Start of PROVIDED INFORMATION

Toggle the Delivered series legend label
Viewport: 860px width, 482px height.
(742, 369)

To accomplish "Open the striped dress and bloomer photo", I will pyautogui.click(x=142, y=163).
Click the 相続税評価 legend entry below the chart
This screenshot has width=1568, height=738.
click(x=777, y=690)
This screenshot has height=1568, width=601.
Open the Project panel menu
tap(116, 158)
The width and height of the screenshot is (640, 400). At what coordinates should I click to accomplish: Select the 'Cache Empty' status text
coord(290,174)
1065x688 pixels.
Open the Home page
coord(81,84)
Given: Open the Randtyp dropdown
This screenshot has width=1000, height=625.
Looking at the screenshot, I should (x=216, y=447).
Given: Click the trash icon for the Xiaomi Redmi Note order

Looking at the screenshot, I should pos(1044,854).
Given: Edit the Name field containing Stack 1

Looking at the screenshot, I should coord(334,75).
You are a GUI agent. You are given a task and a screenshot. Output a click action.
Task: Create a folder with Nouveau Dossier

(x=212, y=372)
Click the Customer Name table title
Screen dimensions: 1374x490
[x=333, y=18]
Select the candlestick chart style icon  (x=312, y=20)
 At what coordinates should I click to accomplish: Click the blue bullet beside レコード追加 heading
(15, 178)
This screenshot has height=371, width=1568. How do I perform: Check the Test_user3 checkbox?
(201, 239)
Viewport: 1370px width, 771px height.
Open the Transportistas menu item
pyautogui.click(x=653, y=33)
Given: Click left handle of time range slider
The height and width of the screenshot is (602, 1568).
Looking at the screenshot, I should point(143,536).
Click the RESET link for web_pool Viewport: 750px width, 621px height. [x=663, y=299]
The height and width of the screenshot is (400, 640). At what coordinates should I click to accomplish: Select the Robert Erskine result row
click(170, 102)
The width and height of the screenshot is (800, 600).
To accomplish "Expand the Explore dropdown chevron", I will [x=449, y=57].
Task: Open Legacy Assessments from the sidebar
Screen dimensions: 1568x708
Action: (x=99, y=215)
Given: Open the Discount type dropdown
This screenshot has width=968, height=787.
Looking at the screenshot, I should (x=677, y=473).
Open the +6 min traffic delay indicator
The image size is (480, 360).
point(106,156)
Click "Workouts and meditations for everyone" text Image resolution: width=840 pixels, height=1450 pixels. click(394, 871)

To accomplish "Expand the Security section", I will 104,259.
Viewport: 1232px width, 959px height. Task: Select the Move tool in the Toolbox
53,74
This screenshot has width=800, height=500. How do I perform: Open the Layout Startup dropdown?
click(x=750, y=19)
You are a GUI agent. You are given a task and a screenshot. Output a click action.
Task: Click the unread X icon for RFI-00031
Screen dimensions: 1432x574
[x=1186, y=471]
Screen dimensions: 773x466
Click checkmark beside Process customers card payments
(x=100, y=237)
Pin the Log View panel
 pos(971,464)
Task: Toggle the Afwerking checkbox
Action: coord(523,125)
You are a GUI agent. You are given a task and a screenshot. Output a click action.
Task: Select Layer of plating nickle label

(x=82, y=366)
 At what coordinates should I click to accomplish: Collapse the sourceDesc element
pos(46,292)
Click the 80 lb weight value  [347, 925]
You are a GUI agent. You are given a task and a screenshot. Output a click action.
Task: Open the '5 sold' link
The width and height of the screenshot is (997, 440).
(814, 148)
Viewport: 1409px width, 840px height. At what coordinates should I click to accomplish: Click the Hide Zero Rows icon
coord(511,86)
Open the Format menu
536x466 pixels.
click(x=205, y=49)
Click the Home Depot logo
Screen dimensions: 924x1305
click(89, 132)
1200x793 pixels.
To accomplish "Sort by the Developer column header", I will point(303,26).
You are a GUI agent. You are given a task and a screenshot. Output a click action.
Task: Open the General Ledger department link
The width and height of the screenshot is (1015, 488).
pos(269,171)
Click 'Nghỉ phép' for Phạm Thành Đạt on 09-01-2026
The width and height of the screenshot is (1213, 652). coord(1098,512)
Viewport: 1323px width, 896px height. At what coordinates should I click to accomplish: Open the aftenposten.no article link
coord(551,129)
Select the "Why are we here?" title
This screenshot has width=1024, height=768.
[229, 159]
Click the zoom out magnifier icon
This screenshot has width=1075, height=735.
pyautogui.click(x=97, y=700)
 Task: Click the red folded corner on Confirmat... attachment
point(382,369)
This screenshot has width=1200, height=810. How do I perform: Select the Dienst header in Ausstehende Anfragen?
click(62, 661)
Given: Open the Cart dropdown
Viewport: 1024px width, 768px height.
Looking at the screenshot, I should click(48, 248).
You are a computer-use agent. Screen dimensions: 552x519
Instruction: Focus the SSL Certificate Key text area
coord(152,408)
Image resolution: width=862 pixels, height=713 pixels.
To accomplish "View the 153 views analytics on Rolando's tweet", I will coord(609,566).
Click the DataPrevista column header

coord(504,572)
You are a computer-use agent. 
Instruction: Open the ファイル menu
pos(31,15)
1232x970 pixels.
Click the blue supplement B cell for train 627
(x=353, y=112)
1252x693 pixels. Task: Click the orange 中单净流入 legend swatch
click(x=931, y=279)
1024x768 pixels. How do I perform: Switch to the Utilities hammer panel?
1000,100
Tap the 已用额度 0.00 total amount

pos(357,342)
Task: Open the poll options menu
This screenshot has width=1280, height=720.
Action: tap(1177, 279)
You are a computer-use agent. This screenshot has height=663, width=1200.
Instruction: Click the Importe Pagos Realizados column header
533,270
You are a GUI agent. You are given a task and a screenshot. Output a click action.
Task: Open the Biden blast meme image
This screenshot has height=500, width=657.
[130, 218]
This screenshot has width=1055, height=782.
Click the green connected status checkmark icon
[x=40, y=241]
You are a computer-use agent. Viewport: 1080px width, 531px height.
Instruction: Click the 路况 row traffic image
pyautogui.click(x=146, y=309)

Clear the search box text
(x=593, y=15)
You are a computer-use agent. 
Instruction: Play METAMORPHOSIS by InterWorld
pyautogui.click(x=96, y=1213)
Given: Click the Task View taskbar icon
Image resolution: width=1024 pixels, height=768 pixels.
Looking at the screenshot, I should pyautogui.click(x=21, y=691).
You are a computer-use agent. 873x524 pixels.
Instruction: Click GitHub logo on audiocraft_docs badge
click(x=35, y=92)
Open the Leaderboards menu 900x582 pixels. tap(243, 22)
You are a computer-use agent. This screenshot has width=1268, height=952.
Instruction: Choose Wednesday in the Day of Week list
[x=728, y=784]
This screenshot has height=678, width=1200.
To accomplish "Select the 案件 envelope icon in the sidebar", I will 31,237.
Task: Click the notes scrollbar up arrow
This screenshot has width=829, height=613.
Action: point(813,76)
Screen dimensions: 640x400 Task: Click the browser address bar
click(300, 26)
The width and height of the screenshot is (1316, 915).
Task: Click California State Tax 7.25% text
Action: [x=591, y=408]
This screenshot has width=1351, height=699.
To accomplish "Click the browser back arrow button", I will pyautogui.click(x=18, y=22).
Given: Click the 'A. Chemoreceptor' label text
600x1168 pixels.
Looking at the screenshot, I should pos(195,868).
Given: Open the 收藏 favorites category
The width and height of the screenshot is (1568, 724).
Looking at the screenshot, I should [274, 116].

End of PROVIDED INFORMATION

WHAT TO PRODUCE. The answer is to be a bare number, showing how many lines of the records contain "computer".

SOLUTION FOR THIS TASK. 7